Nov. 30th to Dec. 23rd - Paintstructures | Geraldo Souza Dias
Solo Exhibition

Structurally
by Marcio Harum
   
   
From any possible point the beholder of the exhibition “Pain-T-Structures – Painterly Structures” by Geraldo Souza Dias, there will be the view of an intense mingling of vertical and horizontal planes, such as a living warehouse of colors and paints of his collaged oil paintings on canvas and wood.  
   
The center of the exhibition room can be perhaps perceived, on a multilevel basis, as a square surrounded by buildings of well varied height: a sense of precedence of the look will recognize immediately parts, but not the entire set. The surrounding works allude to another place, to a visual language compartmented in signs, like the themes ordered by groups of pages in a practical notebook, that now has been stretched on canvas.

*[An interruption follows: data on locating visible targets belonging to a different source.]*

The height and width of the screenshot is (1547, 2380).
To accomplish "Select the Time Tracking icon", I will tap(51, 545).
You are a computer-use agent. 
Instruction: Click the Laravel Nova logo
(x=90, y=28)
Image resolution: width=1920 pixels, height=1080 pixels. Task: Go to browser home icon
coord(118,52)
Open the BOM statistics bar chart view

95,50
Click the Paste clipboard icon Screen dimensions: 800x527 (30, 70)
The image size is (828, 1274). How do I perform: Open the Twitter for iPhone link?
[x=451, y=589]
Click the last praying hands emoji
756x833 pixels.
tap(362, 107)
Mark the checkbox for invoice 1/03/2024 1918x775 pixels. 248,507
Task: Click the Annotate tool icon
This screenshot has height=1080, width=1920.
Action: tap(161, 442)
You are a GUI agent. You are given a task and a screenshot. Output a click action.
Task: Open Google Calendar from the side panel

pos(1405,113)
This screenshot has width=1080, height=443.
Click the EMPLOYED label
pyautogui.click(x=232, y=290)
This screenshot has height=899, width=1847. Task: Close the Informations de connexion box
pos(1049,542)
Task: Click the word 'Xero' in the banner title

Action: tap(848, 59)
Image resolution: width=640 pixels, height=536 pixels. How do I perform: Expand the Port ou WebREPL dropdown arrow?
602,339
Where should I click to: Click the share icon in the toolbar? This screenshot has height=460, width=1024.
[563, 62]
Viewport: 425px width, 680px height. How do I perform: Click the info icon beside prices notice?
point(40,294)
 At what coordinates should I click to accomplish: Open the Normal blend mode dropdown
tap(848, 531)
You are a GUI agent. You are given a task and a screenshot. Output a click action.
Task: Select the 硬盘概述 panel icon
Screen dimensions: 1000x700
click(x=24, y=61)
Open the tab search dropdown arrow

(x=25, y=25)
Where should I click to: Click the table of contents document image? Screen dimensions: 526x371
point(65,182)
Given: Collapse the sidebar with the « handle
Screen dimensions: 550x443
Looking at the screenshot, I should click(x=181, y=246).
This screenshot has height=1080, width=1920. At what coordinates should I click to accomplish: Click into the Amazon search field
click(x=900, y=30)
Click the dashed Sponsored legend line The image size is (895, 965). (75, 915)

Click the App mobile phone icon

The use of stencil and watermarks on paper confirm the infiltration of different techniques in the artist’s practice. Resorting to juxtaposing side by side bare stretchers and empty canvases, his artistic production is conducted consciously in order to escape from the conventional format of the picture plane.

Keywords in foreign language serve as structure to the corpus of the catalog of memorable addresses of Souza Dias (some of them are represented, such as the buildings of the Faculty of Architecture and Urbanism of University of São Paulo, the Olympic Stadium in Berlin and the School of Arts and Communications of USP). The painted nature of a waterfall or a mountain appears on canvas as the momentary result of ordering; not withstanding, occurs, in parallel, a flagrant entanglement of mysterious images (the digital of a thumb, a boy with a spine on the foot, a kiss): a fragmented mirror as a metaphor of painting itself. 
However, technical drawings and architectural sketches are reunited to cultural codes which allude to matter and actual information of the art world (art exhibition folders pasted on the stretcher in apparent displacement, for example).
The artist’s family, a resistance piece in the exhibition, translates linguistically through its pendulum like little movements; the changing into structure of an artifact that covers the painting while marks the passage of time, between past and present.

With a certain degree of faithfulness to the appearance with the restrict field to urban advertisements, there is an announcing place in Souza Dias’ work in painting and collage that absolutely does not compromise with the game of marked cards.